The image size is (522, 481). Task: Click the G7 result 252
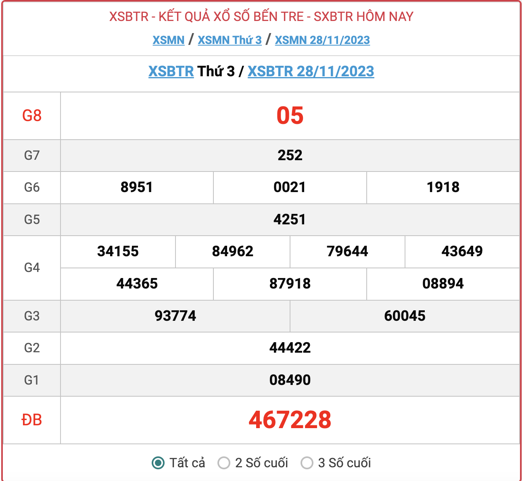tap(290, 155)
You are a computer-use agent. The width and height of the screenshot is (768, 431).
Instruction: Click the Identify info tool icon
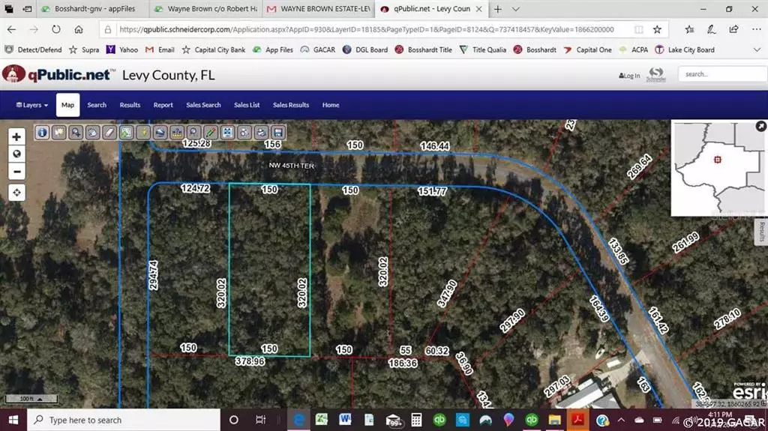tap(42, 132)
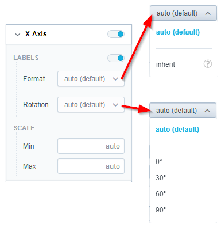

○ ○ ○

Could you write out every record exactly, leaving the pictures out?

The image size is (522, 481). Task: Click the G7 result 252
tap(290, 155)
You are a computer-use agent. The width and height of the screenshot is (768, 431).
Instruction: Click the Identify info tool icon
tap(42, 132)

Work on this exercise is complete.